Unless you’re brand new to the game, you are probably already aware that Minecraft is going to involve some mining (and probably even a new player will get that impression) As such it should be no surprise that the number of mining methods and systems is incredibly vast and some can become quite complex. Still it’s worth exploring some of the more common methods.
The answer to that is quite simple; when you first start the game, it’s the only way to get the resources you need to do pretty much anything. Now once you’re more advanced you can set up generators for cobblestone, you can make charcoal (which is essentially coal) from wood and you can set up farms for food and even things like iron, redstone, and glowstone, however when you’re just starting, such resources are somewhat more difficult to make in these ways (as most of these things require a good deal of resources to get set up) and so mining is going to be the best way to get you the things that you need.
How to Mine
How you choose to do your mining will largely depend upon who you are and what resources you’re looking for. I personally use a multi-mining method that combines two techniques called tunneling and pin-wheeling respectively, but you could use whatever method works best for you. Because there are so many different methods of mining I can’t possibly cover them all (at least not in a reasonable amount of time) and so I’ll go over a few common types and how to get started with them.
Staircase – This is a simple easy method that involves digging a staircase down through the ground until you get to the layer that you’re wanting to mine at (layer 11 is considered the richest in everything and is right at the lava layer so lava usually won’t be encountered above you). This method allows you a way up and down that costs you no resources and allows you to safely gather the materials you are digging through. Once you’re at the bottom (or as far down as you want to go) you can use another method to keep you on that layer simply using the staircase as an access, or you can go back up and dig another staircase. These can even be layered for maximum coverage.
Vertical Mining – As you may have gathered from the name this involves digging straight down, however it’s best to do this by digging at least a 1x2 hole rather than a 1x1 hole. In Minecraft you should never, ever dig straight down. The likelihood of the block below you opening up into a large cavern or a pool of lava is very high potentially causing fatal damage to your character and loss of valuable equipment. Basically you want to dig down to the layer you’re trying to get to or even all the way to bedrock if you want collecting any resources you find along the way. Be sure to take plenty of ladders or vines with you to place on the blocks so that you can get back up. Once you’ve reached the layer you want to mine on you can choose your favorite horizontal mining method or just dig another hole nearby.
Tunneling – Once you’re at the layer you wish to mine at, you start digging tunnels and just keep going straight for as far as you can. This is a highly efficient mining method as every two blocks you dig out reveals 4 blocks that you’ve never seen before. This does however often result in really long tunnels making for a long walk back and assuming you don’t want to encounter mobs on the way back, it’ll end up using several torches as well.

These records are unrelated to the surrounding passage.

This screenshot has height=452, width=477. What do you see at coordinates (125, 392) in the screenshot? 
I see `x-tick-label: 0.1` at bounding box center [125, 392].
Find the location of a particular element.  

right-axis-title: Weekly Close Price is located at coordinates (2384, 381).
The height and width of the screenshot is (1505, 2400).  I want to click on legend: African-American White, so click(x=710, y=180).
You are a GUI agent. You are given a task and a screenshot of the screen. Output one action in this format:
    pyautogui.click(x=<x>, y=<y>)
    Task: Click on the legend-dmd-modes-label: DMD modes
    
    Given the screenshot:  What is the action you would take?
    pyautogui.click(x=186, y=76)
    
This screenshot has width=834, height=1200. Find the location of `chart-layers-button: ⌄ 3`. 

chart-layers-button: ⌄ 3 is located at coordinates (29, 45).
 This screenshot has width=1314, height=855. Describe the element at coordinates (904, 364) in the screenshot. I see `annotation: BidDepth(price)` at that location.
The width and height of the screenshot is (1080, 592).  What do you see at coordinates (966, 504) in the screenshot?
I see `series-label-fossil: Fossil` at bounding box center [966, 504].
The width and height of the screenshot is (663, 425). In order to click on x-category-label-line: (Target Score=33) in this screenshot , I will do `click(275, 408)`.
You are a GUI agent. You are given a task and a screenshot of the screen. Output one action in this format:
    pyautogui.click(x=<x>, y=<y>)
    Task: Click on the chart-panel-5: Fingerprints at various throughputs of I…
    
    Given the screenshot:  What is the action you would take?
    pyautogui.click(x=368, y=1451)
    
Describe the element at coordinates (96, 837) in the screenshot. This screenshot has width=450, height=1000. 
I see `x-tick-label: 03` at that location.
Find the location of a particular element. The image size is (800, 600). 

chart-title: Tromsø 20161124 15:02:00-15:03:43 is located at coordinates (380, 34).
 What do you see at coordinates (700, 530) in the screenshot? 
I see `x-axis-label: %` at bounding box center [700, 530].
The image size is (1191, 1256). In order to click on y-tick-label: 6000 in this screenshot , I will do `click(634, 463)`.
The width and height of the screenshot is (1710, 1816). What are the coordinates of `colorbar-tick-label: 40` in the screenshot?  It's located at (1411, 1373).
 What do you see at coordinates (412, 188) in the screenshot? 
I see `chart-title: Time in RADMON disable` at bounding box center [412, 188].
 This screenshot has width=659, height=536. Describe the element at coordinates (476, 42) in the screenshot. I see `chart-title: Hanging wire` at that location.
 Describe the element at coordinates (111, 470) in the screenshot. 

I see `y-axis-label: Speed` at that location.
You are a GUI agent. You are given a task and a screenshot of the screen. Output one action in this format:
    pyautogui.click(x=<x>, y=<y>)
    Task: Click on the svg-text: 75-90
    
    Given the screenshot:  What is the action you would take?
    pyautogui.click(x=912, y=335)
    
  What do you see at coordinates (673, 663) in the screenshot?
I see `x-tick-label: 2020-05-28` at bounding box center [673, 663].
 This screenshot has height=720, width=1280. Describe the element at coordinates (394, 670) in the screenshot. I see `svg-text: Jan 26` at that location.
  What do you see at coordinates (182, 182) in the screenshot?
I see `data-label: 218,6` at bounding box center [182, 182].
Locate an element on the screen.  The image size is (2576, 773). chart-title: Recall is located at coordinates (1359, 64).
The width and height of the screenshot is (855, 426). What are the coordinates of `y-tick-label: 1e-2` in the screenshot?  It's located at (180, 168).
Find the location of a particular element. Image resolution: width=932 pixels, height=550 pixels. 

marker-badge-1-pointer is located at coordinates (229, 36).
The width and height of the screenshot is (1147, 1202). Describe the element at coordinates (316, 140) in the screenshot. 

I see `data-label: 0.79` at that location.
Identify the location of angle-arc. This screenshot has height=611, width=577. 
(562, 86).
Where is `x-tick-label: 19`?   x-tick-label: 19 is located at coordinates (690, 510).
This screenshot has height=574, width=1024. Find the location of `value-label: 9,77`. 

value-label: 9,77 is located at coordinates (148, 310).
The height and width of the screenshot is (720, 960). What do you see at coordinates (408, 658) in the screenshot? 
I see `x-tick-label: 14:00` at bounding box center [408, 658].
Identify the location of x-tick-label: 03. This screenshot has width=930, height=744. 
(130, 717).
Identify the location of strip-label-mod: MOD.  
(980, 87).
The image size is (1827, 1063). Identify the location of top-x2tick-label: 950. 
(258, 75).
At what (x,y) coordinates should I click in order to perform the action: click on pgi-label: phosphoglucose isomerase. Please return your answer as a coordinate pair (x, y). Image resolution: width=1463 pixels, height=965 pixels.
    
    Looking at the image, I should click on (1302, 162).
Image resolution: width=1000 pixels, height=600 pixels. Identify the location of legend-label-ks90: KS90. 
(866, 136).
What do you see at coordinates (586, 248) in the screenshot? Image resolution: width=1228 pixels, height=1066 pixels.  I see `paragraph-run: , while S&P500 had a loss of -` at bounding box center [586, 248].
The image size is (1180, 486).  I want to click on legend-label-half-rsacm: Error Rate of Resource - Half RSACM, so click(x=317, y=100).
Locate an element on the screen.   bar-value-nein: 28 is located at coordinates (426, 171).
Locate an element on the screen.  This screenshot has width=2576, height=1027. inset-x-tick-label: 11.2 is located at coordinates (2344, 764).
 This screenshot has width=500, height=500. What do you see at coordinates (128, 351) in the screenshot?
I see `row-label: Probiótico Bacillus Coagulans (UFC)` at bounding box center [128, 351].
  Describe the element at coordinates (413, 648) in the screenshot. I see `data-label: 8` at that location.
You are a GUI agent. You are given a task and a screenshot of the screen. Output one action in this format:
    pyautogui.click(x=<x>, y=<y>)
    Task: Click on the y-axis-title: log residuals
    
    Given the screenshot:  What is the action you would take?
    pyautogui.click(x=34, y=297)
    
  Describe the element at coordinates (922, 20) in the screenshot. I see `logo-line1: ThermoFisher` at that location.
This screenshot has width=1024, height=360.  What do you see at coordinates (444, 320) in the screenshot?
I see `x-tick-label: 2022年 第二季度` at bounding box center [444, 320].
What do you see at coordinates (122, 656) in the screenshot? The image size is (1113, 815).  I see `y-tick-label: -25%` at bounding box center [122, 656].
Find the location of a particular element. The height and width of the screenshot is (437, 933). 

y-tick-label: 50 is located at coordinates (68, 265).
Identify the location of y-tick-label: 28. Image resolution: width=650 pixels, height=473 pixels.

The tunnels don’t have to be only one block wide and in fact can be as many blocks wide as you’d like. I personally do four three block wide tunnels leading out from my shaft in all four directions and typically go out 384 blocks (two stacks of torches placing them on the left wall every 3 squares [to compensate for having none on the right side of the wall]).
Pin-Wheeling – This method builds off of four main tunnels and digs a series of side tunnels all going in the same direction. For example my main tunnel is three wide (to allow for a minecart system) has torches every three blocks on the left and has a side tunnel every three blocks on the right. This means there’s a space of two blocks between each of these side tunnels which is extremely thorough (meaning I’ll get all the ore in a chunk), but not as efficient (meaning I dig through more stone/dirt/gravel) as it would be using a wider spacing (3-6 squares between). If viewed from above this would create a “pinwheel” pattern hence the name.
Quarrying – This method is very much like the real life method and involves digging a large pit layer by layer to recover the resources leaving blocks along the side to form a staircase so you can get up and down. Such a project will typically yield many resources including a lot of cobblestone and dirt and could take a few days of 24/7 digging to complete. This however isn’t necessarily a bad thing as the quarry doesn’t necessarily loose its usefulness once it’s completely dug out. It can be used afterward to make underground or underwater bases, provide access to uncovered caverns and resources, or even serve as the foundation point for large projects like a huge skyscraper which can be made much taller if you’re building from bedrock up to sky-level. Often times because of their enormous size compared to other mining methods, a quarry will run into lava pools or caverns which doesn’t necessarily stop your progress, but it can often times delay it. This is a great method for getting lots of cheap materials while also picking up many more valuable ones.
While it may seem like a lot of work, mining is definitely a rewarding endeavor in Minecraft. If you’re low on resources, need a flat location to build a major project, or just like the challenge of designing highly thorough and efficient mining systems, definitely try your hand at mining in your N3rd C0rn3r.